[WORKING DATA — start]

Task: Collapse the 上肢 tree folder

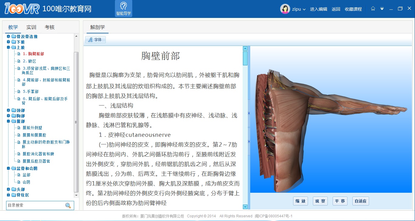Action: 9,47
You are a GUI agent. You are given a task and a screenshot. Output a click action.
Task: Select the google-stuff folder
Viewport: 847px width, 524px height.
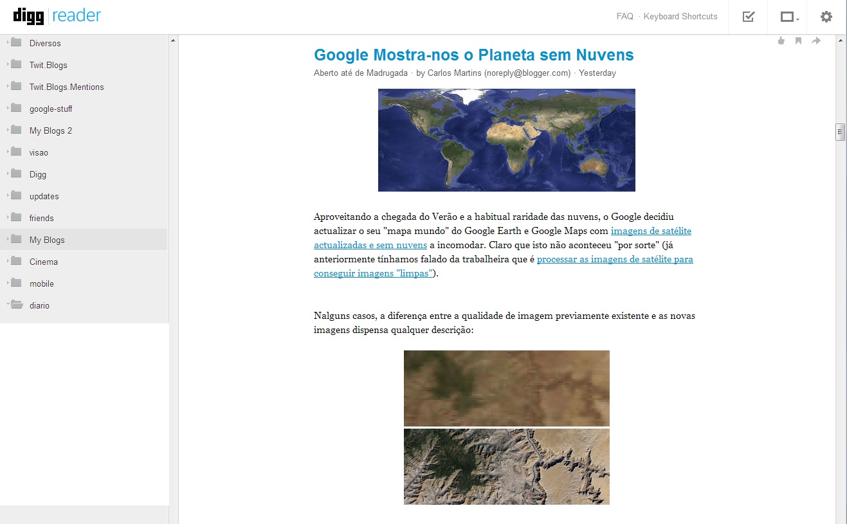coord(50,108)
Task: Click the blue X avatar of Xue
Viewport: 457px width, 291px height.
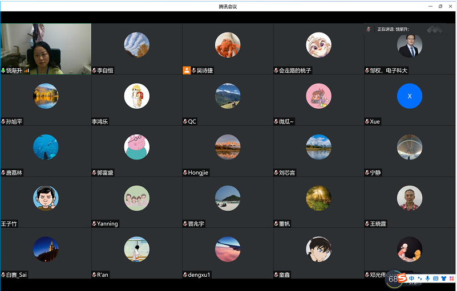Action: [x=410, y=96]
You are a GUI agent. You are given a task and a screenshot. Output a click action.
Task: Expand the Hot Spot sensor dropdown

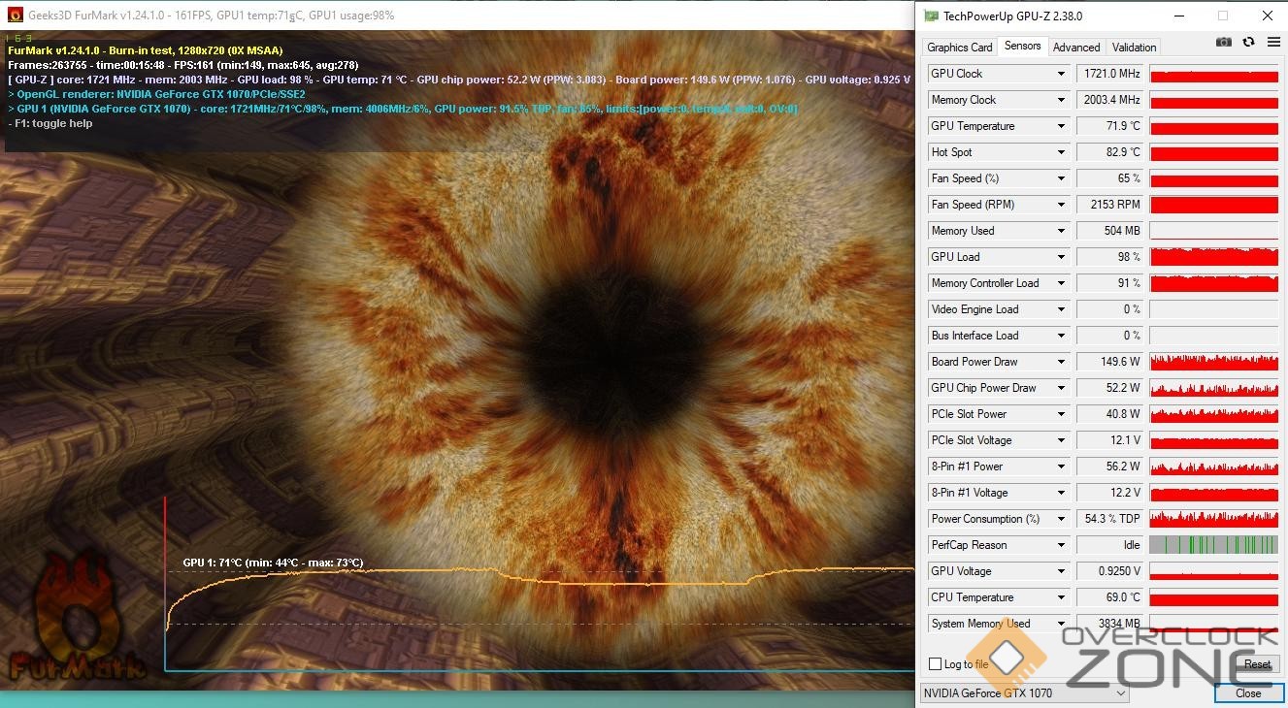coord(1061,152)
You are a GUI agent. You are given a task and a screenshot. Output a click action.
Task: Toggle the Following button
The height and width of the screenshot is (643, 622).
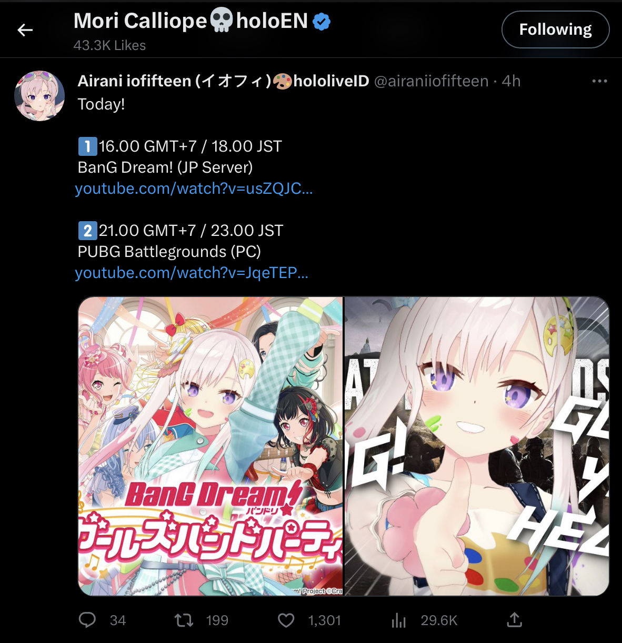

[WORKING DATA — finish]

● **BRIEF**: Type the listing above out again exactly, and omit all pictures.

● **ANSWER AREA**:
Task: Collapse the 上肢 tree folder

Action: 9,47
You are a GUI agent. You are given a task and a screenshot. Output a click action.
Task: Select the google-stuff folder
Viewport: 847px width, 524px height.
coord(50,108)
Task: Click the blue X avatar of Xue
Viewport: 457px width, 291px height.
Action: [x=410, y=96]
You are a GUI agent. You are given a task and a screenshot. Output a click action.
Task: Expand the Hot Spot sensor dropdown

coord(1061,152)
You are a GUI agent. You are given a task and a screenshot. Output a click action.
Task: Toggle the Following button
The height and width of the screenshot is (643, 622).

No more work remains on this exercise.